Celebrity-Backed Honey Being Highly Counterfeited
Manuka honey has often been regarded as a “bacteria-killing super food.” While there are skeptics to these claims there are also scientific studies and celebrity endorsers that support them. Public figures such as actresses Scarlett Johansson and Gwyneth Paltrow, TV personality and medical professional Dr. Oz, and tennis star Novak Djokovic have all sang the praises of using Manuka honey. With the popularity of Manuka honey growing daily, it should come as no surprise that there are counterfeits.
Celebrities who endorse Manuka honey do so for a number of different reasons – Paltrow believes that Manuka honey is key in fighting off bacteria, Johansson uses the sticky substance religiously as part of her skincare routine, Dr. Oz promotes the product as a natural antibiotic, and Djokovic believes eating two spoonfuls of Manuka honey every day improves his health and overall athletic performance. In general, when more the one celebrity brags about a product, consumers take notice.

*RECORDED DATA*:
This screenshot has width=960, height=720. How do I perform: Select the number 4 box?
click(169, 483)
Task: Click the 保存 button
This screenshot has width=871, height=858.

*EXERCISE BRIEF*: Copy out the whole Manuka honey article word for word. None of the data above has any bearing on this.

*ANSWER SECTION*:
Celebrity-Backed Honey Being Highly Counterfeited
Manuka honey has often been regarded as a “bacteria-killing super food.” While there are skeptics to these claims there are also scientific studies and celebrity endorsers that support them. Public figures such as actresses Scarlett Johansson and Gwyneth Paltrow, TV personality and medical professional Dr. Oz, and tennis star Novak Djokovic have all sang the praises of using Manuka honey. With the popularity of Manuka honey growing daily, it should come as no surprise that there are counterfeits.
Celebrities who endorse Manuka honey do so for a number of different reasons – Paltrow believes that Manuka honey is key in fighting off bacteria, Johansson uses the sticky substance religiously as part of her skincare routine, Dr. Oz promotes the product as a natural antibiotic, and Djokovic believes eating two spoonfuls of Manuka honey every day improves his health and overall athletic performance. In general, when more the one celebrity brags about a product, consumers take notice.